Written request:
Locate every line in the entries below that contains the word "screenshot", and copy each of those lines in full.

Dataset extract:
· · · · · · ·
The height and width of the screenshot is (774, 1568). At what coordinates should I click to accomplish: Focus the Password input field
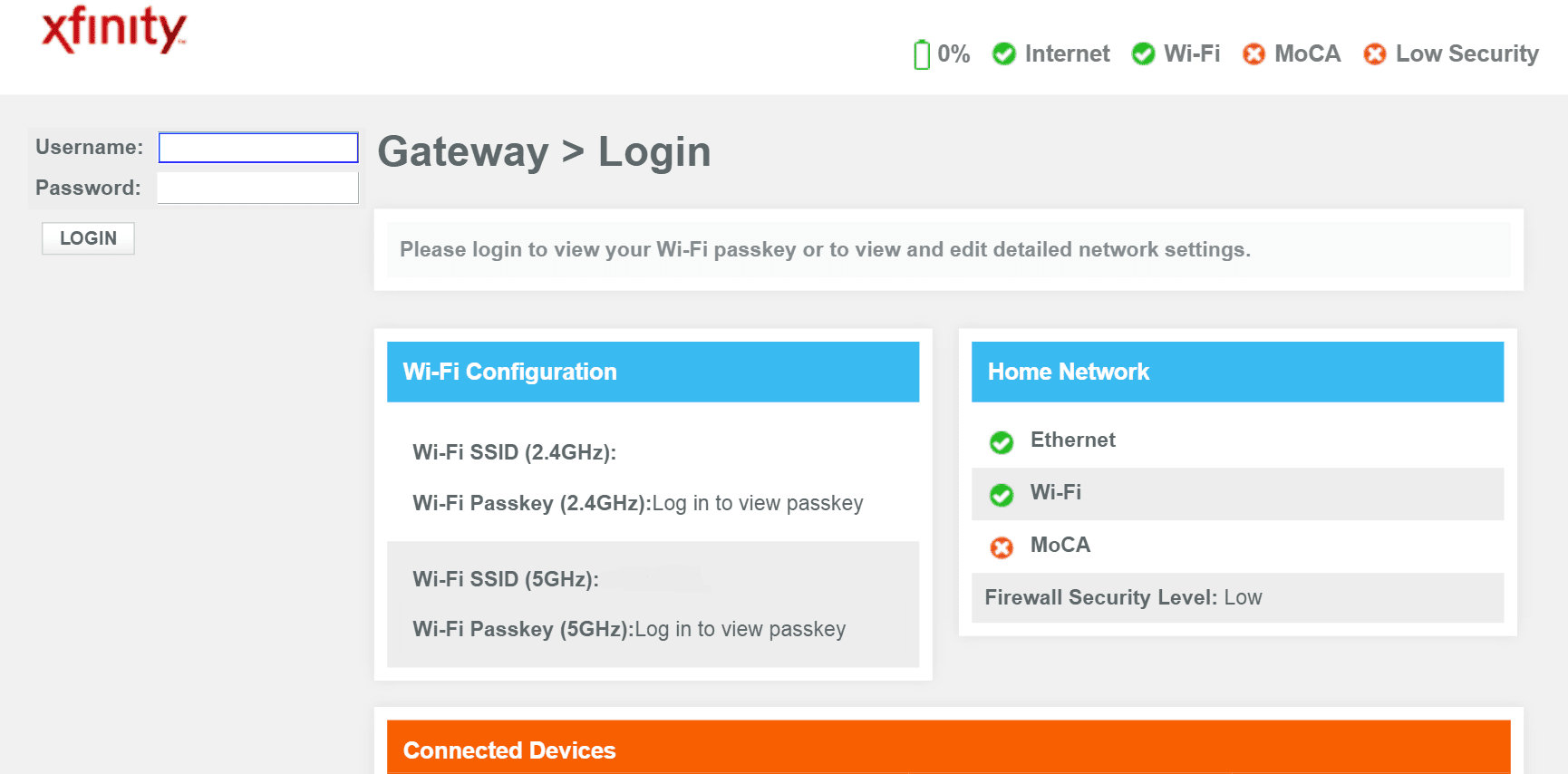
· · · · · · ·
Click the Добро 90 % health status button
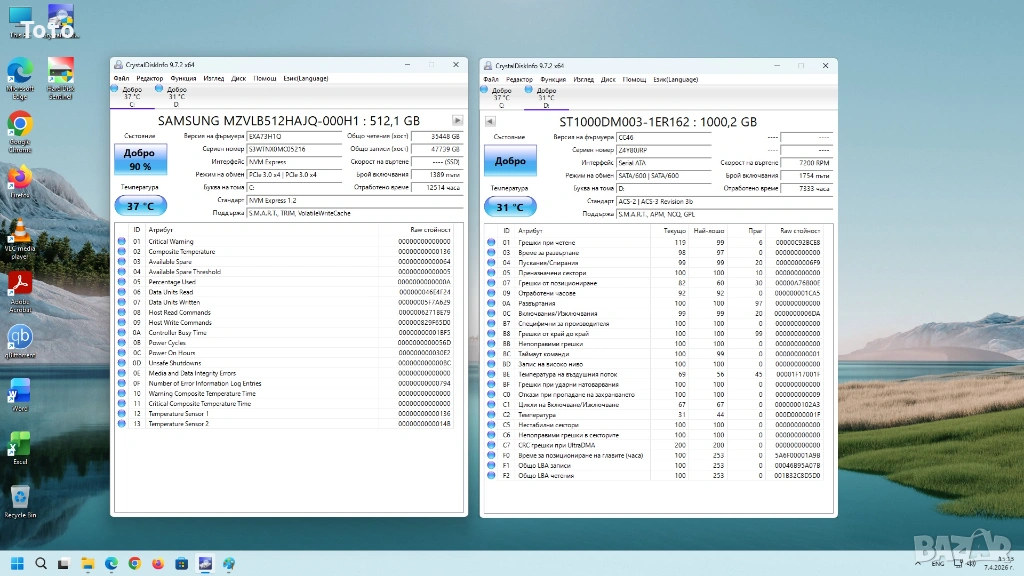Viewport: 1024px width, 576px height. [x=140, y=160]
· · · · · · ·
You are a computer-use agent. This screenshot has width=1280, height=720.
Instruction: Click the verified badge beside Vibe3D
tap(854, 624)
· · · · · · ·
Correct result:
The height and width of the screenshot is (774, 1568). At what coordinates should I click to accomplish: Focus the Password input field
You are a computer-use agent. This screenshot has width=1280, height=720.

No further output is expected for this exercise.